He turned his head and looked at her. “If I was betrothed to you, rather than just being your husband, I wouldn’t let you dance a single dance with anyone else.”
Gina felt a lick of fire in her stomach. “Oh,” she said lamely. Her conscience prompted her to defend her betrothed. “Sebastian feels we are in a very precarious position. Here I am, married, after all.” She took out her fan and waved it gently before her face. There was nothing worse than a flushed face with red hair, as her mother had repeatedly told her.

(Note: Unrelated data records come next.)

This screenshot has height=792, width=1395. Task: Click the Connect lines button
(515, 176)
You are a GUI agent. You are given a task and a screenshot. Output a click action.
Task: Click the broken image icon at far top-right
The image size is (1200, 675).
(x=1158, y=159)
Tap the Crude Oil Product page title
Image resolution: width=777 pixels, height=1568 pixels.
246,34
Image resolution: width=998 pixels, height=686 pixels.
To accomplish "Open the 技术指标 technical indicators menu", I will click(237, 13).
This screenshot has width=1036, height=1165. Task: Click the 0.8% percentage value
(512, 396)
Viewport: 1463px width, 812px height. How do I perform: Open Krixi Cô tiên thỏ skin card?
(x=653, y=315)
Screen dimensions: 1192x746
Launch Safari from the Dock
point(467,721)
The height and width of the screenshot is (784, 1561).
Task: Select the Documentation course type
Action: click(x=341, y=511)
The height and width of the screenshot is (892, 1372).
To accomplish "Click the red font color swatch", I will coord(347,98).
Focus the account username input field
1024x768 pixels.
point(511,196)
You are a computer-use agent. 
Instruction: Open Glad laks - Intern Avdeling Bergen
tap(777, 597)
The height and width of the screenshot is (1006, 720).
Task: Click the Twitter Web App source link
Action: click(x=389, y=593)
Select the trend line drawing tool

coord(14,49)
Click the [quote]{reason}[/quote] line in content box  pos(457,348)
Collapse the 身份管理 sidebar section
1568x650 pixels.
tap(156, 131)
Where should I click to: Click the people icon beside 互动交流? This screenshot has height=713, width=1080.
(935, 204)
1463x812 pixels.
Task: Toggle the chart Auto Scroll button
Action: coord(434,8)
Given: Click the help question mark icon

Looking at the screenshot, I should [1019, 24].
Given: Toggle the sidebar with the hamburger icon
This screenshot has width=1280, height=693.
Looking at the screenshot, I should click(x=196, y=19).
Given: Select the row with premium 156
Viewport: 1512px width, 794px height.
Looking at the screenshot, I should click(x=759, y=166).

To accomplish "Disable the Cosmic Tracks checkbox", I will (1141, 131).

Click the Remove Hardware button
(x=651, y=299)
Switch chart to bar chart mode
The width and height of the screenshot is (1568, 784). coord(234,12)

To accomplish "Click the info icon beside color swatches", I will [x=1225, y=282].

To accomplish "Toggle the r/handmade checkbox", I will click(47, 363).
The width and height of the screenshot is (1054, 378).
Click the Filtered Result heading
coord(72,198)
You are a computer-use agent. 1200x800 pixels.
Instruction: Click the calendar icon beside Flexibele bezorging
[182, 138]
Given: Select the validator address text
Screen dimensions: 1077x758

“Yes,” he said meditatively. “Here you are, married, after all.” He reached over, plucked the champagne glass from her hand, and took a drink.
Gina licked her lips. There was something incredibly intimate about sharing a glass. Perhaps the bubbles were going to her head again.
“Shall we sit down?” he asked.
“All right,” Gina said.
He walked straight across the room and ducked into one of the little alcoves off the ballroom. Heavy ocher silk swung closed behind them.
Gina sat down on the little velvet sofa, flustered. “I never enter these alcoves.”
Cam looked around and then sat next to her. “Why on earth not? It’s a little airless, to be sure. And I don’t think much for Lady Troubridge’s artistic sense.” He peered at a picture of a lackadaisical Cupid sitting on a buttercup.
“Curtained alcoves aren’t considered proper.”
He looked at her with frank amusement in his eyes. “I’d just as soon spend all my time in an alcove and none of it skipping around. Have some more champagne.” He handed her the glass. “I think we should finish it before Bonnington returns, don’t you think?”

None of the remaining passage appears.